The Erie Canal Museum (ECM) is a private, nonprofit corporation founded in 1962. It is housed in the 1850 Weighlock Building, where canal boats were weighed during the days when they traveled through the center of Syracuse on the Erie Canal. A gallery full of participatory exhibits gives visitors a look at canal life and promotes hands-on- learning. The Museum has three special exhibits each year that draw on its nationally renowned artifact collection and historical research. Museum tours and specialty programs for all age groups are developed to entertain as well as educate. A variety of school programs are also offered by the Museum.
The Erie Canal Museum serves the general public from broad geographic areas. It maintains and enhances the scope and appeal of its canal-related educational programs, exhibits and collections. In 1986, Syracuse was selected as one of New York State Parks Department's 14 Heritage Area communities because the city captures a unique facet of state history. ECM's one-of-a-kind historic Weighlock Building and our Mission Statement led to ECM being invited to serve as the official Syracuse Heritage Area Visitor Center. As such, the ECM has since been acknowledged and promoted by the City of Syracuse as the place to learn local and state history. ECM also provides reference maps and brochures to Syracuse's other cultural resources.
When the Erie Canal Museum opened its doors on October 25, 1962, it celebrated and preserved the life of the last remaining Weighlock Building in America. This Greek revival building stands as a monument to the importance of the Erie Canal to the history of the United States.
The Weighlock Building was occupied by the New York State Department of Public Works until 1954. In 1956, two members of the NYS Canal Society, both state legislators, sponsored legislation to give the building to the NYS Department of Education. In a surprise move, Governor Harriman vetoed the legislation over the almost unanimous vote of the legislature saying that a future highway interchange might claim the building.
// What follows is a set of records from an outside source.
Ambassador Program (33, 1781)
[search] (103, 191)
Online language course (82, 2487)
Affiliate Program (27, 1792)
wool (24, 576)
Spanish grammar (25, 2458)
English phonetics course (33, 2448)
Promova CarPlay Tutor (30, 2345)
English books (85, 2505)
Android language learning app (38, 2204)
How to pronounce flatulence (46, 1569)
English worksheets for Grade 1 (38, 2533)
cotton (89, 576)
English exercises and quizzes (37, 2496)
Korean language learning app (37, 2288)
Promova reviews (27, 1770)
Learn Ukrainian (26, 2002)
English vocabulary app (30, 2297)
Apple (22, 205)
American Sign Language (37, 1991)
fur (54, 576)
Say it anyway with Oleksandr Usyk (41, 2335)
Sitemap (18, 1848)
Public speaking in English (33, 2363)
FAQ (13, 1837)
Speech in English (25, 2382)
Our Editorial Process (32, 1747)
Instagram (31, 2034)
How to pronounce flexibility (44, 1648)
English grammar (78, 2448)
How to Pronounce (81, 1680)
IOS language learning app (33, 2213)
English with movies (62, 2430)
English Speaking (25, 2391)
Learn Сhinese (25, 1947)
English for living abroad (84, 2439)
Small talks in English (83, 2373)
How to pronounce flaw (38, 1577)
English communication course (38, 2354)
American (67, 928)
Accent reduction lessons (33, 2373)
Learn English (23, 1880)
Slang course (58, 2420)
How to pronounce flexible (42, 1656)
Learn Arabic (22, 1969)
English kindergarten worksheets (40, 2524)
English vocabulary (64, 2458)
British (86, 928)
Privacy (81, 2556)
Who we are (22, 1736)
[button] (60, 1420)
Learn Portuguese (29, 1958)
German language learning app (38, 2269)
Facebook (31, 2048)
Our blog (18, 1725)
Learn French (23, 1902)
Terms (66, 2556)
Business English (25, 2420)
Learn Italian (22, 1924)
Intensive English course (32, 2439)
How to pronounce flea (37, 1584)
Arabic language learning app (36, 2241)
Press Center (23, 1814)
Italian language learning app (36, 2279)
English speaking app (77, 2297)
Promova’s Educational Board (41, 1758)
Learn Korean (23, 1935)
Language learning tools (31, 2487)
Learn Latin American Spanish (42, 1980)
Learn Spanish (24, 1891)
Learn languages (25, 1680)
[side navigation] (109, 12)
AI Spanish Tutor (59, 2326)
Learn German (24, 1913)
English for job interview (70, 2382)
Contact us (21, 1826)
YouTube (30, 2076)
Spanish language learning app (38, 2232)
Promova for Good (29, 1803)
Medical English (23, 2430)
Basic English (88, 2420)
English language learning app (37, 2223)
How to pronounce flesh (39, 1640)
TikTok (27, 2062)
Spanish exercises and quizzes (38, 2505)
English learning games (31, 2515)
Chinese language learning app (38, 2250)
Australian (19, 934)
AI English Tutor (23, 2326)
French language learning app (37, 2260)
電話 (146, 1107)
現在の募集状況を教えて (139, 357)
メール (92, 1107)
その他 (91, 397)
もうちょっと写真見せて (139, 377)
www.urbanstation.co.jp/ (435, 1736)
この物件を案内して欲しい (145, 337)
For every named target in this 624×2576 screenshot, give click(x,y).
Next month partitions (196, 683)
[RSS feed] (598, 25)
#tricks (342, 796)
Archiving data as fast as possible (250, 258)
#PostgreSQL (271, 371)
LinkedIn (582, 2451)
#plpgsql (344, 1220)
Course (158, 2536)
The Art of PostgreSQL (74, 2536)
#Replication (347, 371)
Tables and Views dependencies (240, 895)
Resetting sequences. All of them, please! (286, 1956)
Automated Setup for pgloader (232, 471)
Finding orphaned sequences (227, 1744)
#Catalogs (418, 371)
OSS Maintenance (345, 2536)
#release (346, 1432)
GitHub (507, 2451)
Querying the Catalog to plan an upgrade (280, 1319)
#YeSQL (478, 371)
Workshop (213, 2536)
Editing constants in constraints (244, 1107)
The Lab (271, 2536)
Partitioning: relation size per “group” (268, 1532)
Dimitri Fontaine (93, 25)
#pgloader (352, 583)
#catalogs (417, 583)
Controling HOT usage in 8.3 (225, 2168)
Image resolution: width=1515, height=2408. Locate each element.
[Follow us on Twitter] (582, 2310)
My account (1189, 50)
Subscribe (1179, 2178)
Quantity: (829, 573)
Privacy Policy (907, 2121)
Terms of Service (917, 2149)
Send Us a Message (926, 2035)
At this point, the Junior League of Syracuse took notice and was shocked to find drawings at the DPW showing Interstate 81 going right over the Weighlock Building and Syracuse City Hall! The Junior League, and others went into high lobbying gear, with intense letter writing and phone calls to Albany legislators and the Chairman of the Onondaga County Board of Supervisors. The Junior League persuaded the Board of Supervisors to accept the Weighlock Building on behalf of Onondaga County. The transfer from the State was authorized by the legislature and signed into law by Governor Rockefeller.
The instrument of conveyance from New York State provided that the property must be used for a "public canal museum." Consequently, at the request of the County, the original Board of Trustees started out to create such a museum. Work began in earnest, mostly with volunteers, to clean, paint and revitalize the interior of the building, while County employees made a significant contribution to the renovation of the building. In September, 1962, the Board of Regents granted a "provisional charter" and the formal opening in October was greeted by large, enthusiastic crowds. The "absolute charter" of the was issued by the Board of Regents on March 29, 1968.
The present professional Museum and the attached Syracuse Heritage Area Visitor Center stands as testimony to the work of many dedicated people. Today, the Museum, which is accredited by the American Association of Museums, is visited annually by many thousands of visitors from all 50 states and many foreign countries.